Alla base della proposizione di cui si discute vi è la pretesa di veder riconosciuta “la precedenza sostanziale della persona umana rispetto allo stato e la definizione di questo al servizio di quella”. È pur sempre ai sensi dell’ordinamento giuridico italiano che si deve stabilire in che cosa consistevano i vari diritti inviolabili e quali siano dunque le corrispettive garanzie, a cominciare da quella che fa capo alla corte costituzionale: il che comporta che i diritti stessi “si risolvono integralmente nel diritto positivo”.

Appare incontrovertibile, comunque, che l’art. 2 Cost. concorre in tal modo a definire la stessa forma di stato, ponendo a base di essa, oltre al principio democratico, il principio personalista ovvero quello che altri denomina principio liberale.

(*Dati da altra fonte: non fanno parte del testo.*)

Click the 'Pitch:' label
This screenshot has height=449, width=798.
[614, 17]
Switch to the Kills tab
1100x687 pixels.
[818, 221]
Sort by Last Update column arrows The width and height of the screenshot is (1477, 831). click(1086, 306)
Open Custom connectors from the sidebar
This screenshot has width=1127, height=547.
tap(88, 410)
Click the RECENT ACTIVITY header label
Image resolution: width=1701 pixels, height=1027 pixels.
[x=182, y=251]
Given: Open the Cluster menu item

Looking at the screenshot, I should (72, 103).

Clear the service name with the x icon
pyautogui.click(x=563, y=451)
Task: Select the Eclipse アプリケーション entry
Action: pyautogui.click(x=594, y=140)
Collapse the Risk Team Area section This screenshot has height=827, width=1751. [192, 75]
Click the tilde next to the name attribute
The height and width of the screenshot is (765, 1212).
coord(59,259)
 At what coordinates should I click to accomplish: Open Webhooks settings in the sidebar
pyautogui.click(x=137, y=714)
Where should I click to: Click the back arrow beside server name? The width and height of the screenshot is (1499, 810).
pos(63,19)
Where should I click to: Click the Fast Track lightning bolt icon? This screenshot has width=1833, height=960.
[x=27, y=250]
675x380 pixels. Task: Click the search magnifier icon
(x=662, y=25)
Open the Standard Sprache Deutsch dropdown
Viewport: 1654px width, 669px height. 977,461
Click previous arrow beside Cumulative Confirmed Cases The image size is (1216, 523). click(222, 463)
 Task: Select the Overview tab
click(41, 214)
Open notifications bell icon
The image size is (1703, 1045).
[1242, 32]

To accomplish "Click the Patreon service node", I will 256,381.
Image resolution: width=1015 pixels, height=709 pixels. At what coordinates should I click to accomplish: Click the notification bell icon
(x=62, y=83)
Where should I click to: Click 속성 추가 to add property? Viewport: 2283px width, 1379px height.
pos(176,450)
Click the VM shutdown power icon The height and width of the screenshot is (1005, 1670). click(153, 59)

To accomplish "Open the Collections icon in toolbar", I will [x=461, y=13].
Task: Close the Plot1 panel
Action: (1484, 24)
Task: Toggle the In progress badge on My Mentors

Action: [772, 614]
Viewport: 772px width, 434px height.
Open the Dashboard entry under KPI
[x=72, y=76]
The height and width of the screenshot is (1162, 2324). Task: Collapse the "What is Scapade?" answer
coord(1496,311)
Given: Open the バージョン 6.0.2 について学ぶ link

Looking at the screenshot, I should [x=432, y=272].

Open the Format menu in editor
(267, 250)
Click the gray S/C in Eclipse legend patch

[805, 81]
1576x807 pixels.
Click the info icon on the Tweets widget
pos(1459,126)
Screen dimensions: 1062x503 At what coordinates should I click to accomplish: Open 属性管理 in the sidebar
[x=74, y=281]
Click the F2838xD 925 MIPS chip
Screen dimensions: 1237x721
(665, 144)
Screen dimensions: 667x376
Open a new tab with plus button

I “diritti inviolabili dell’uomo” non sono pertanto concepibili come il frutto di un’autolimitazione dello stato repubblicano, ma rappresentano un dato congenito dell’ordinamento statale vigente.

Ne segue che l’inviolabilità dei diritti non si risolve nell’imprescrittibilità, nell’inalienabilità, nell’indisponibilità di tali situazioni ma implica altresì la loro intangibilità ad opera di qualsivoglia pubblico potere, comunque esplicato. Più precisamente, bisogna a questa stregua ritenere che tali diritti non si prestino ad essere soppressi: giacché ne verrebbe alterato il nucleo essenziale della vigente forma di stato. 

Rispetto ai diritti pubblici soggettivi, i “diritti inviolabili” divergono perché spettano agli uomini in genere e non solamente ai cittadini. Vero è che l’opinione dottrinale ha tratto argomento dall’intitolazione della parte prima della carta costituzionale, riferita ai soli “diritti e doveri dei cittadini”; ed ha messo in luce come “la condizione giuridica della straniero” venga “regolata dalla legge in conformità delle norme e dei trattati internazionali”.

Ma in linea di principio può dirsi abbastanza pacifico che sia connaturale a vari diritti di libertà la loro appartenenza ad ogni essere umano sottoposto al nostro ordinamento, anche se la costituzione non chiarisce testualmente quali siano i loro titolari. Ed anzi si può riscontrare che almeno una delle situazioni attive costituzionalmente garantite riguarda in modo specifico i soli stranieri: vale a dire il diritto di asilo.

D’altro canto, la cerchia dei soggetti cui sono riferiti i “diritti inviolabili” è ulteriormente allargata da quel passo dell’art. 2 Cost. in cui si ragiona delle formazioni sociali: fondamentalmente intese quali “comunità intermedie” fra singoli e la repubblica. Accanto al principio personalista emerge in tal modo il principio pluralista, assai variamente concretato da una serie di successivi disposti costituzionali. Sempre di regola, infine, dovrebbe dirsi che i “diritti inviolabili” non possono spettare alle formazioni sociali se non mediatamente; giacché i loro titolari immediati dei diritti stessi sarebbero pur sempre le sole persone fisiche.